• _Data in this exercise_
━━━━━━━━━━
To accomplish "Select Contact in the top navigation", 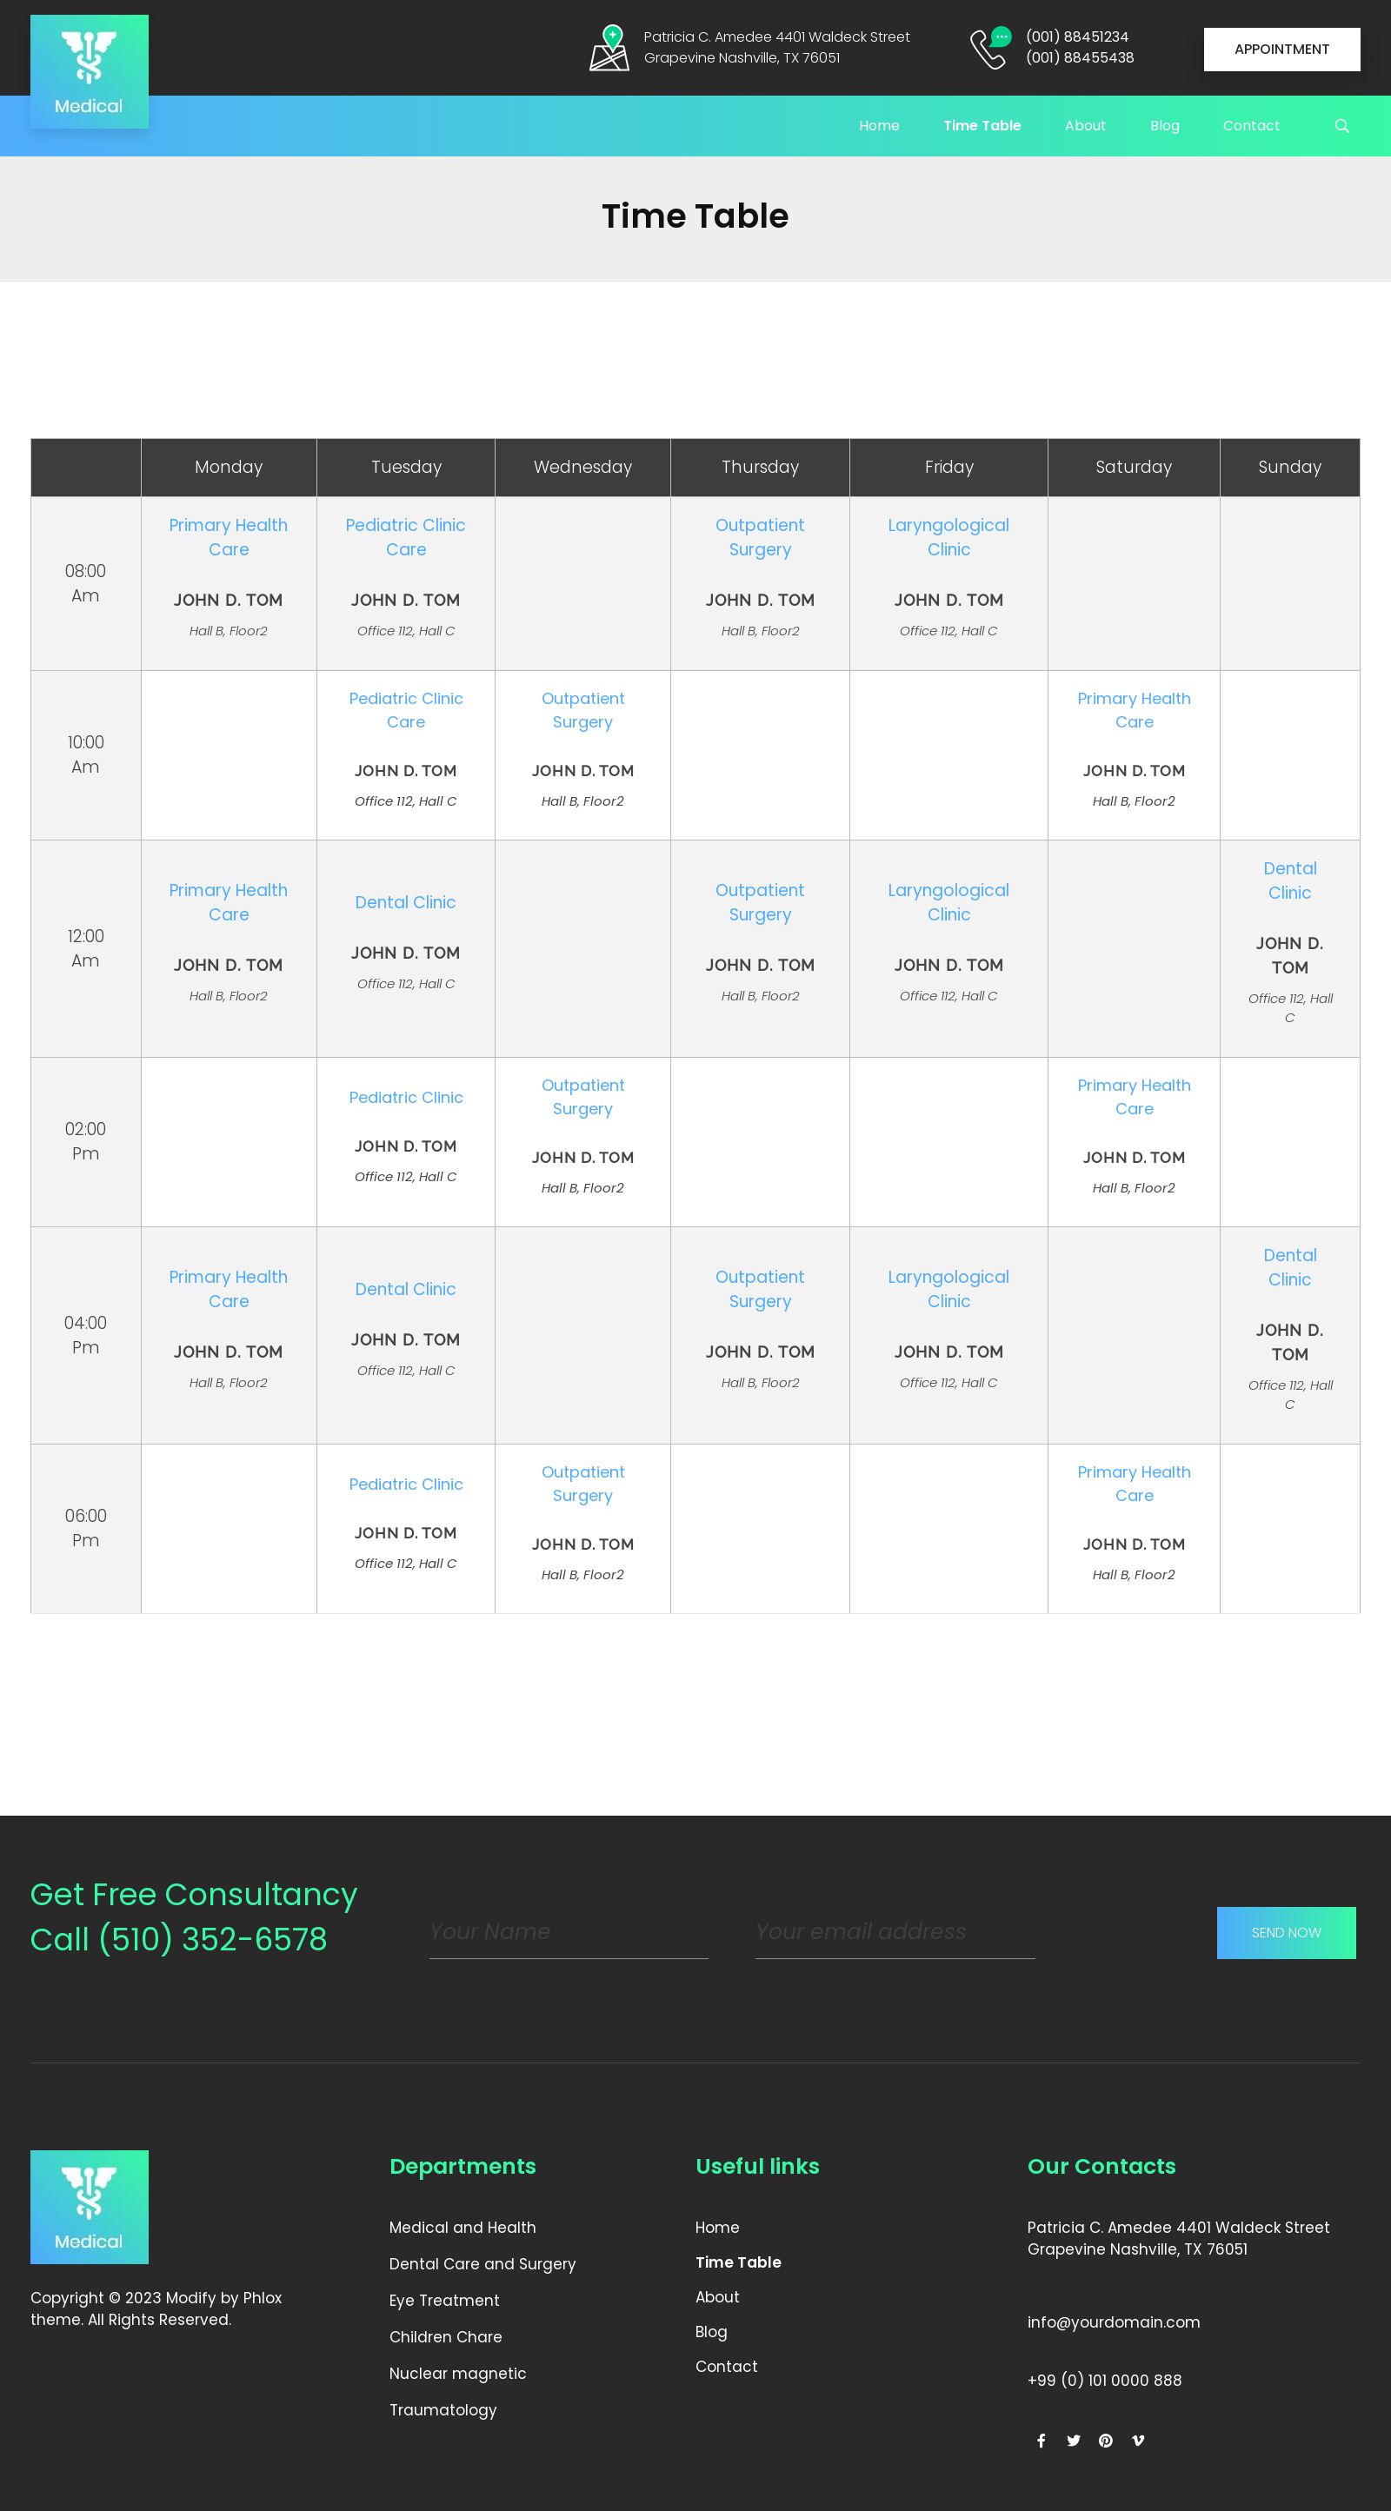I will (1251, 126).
━━━━━━━━━━
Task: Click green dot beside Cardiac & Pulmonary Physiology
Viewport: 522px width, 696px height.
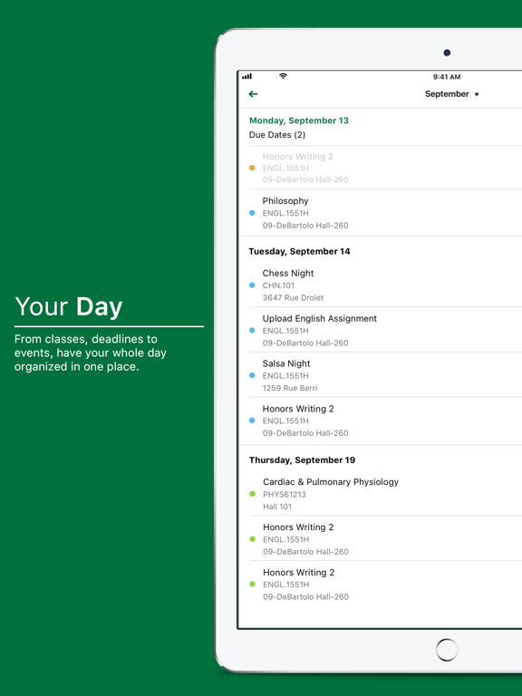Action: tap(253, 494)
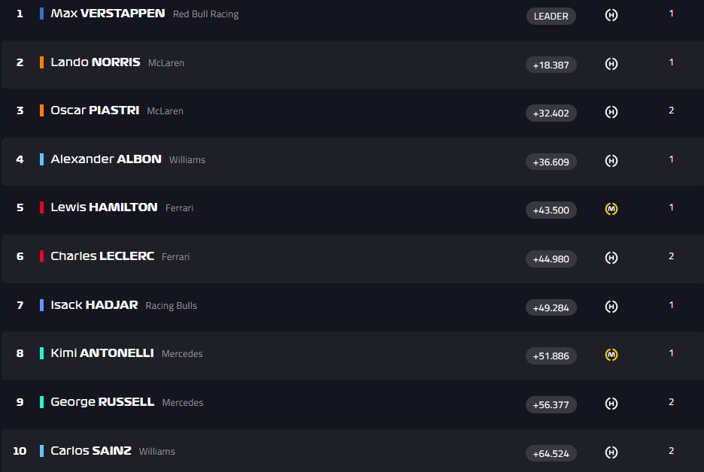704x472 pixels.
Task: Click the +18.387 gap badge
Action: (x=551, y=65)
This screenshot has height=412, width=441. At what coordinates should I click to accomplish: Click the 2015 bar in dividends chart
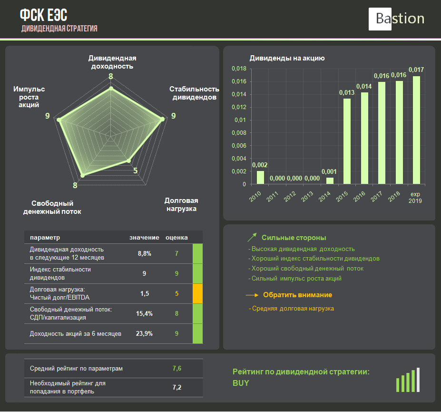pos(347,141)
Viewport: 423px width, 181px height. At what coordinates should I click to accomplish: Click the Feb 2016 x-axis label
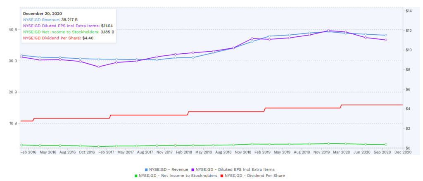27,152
━━━━━━━━━━
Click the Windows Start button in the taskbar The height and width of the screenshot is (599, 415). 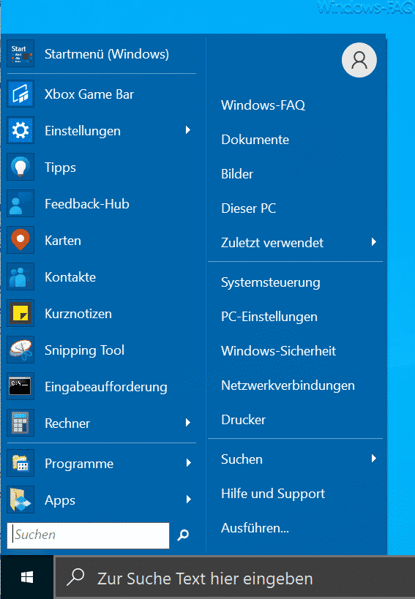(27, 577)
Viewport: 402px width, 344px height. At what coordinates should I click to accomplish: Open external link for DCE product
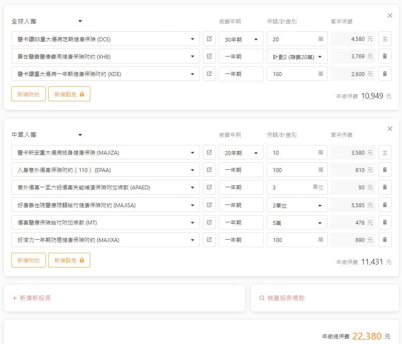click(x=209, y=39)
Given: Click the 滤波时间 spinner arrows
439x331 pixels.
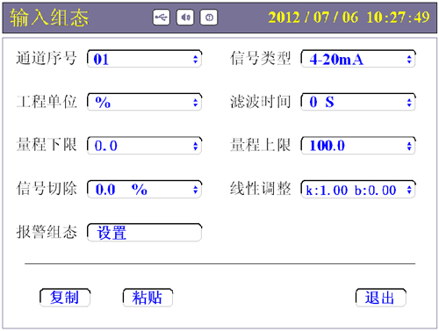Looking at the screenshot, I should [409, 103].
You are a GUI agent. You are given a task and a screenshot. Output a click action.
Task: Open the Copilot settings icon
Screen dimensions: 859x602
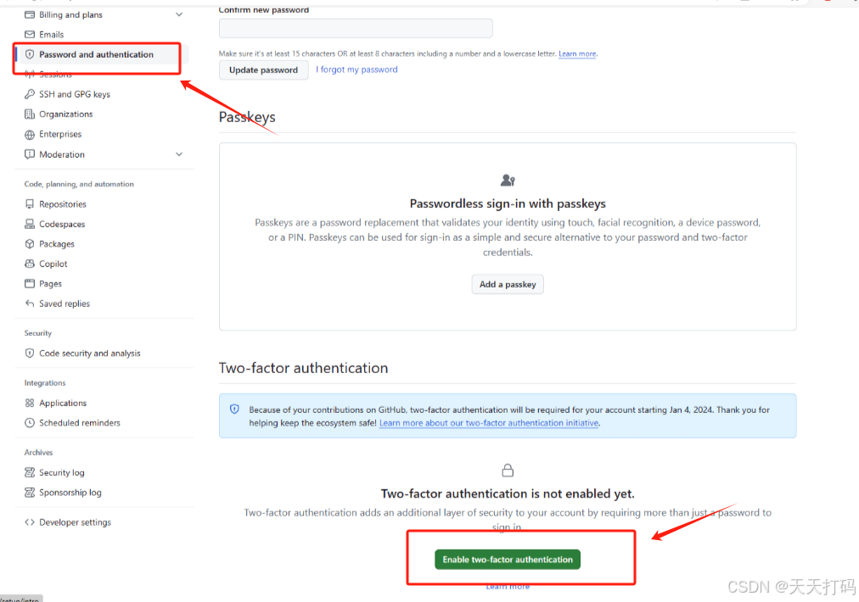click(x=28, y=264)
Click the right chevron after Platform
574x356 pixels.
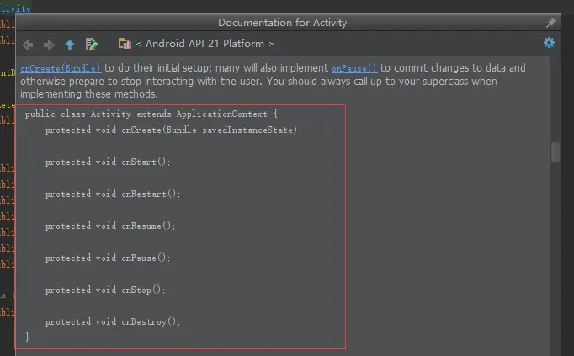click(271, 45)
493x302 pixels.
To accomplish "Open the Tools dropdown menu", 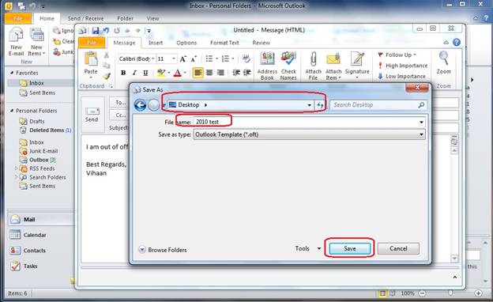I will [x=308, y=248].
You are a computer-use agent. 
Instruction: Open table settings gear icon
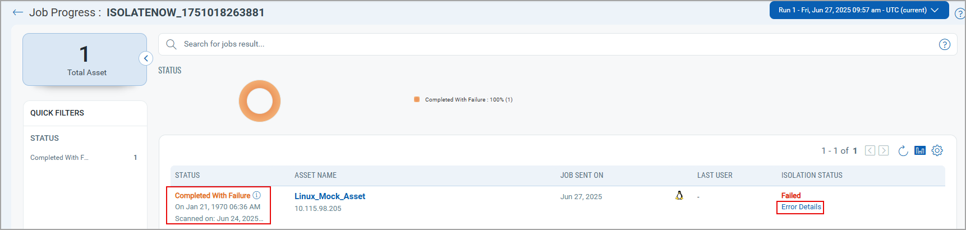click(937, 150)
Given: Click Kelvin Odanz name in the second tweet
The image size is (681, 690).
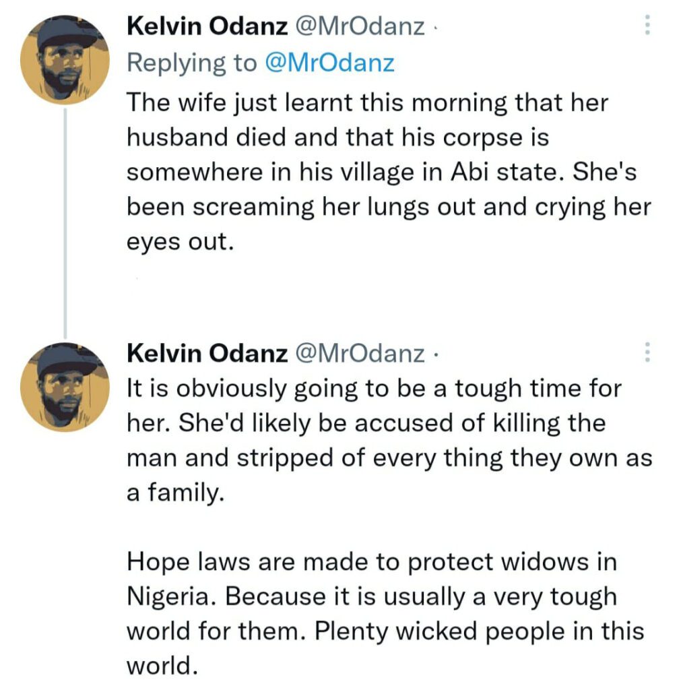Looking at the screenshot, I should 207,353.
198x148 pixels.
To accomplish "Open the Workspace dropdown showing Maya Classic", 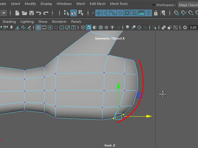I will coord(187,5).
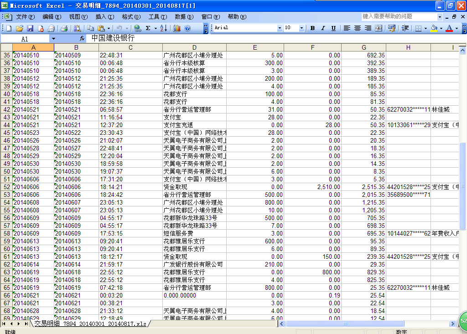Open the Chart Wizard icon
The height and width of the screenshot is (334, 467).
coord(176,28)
━━━━━━━━━━
• _Required action_
How many lines of the listing include the string "agent"? Give only the number.

• _Written solution_
2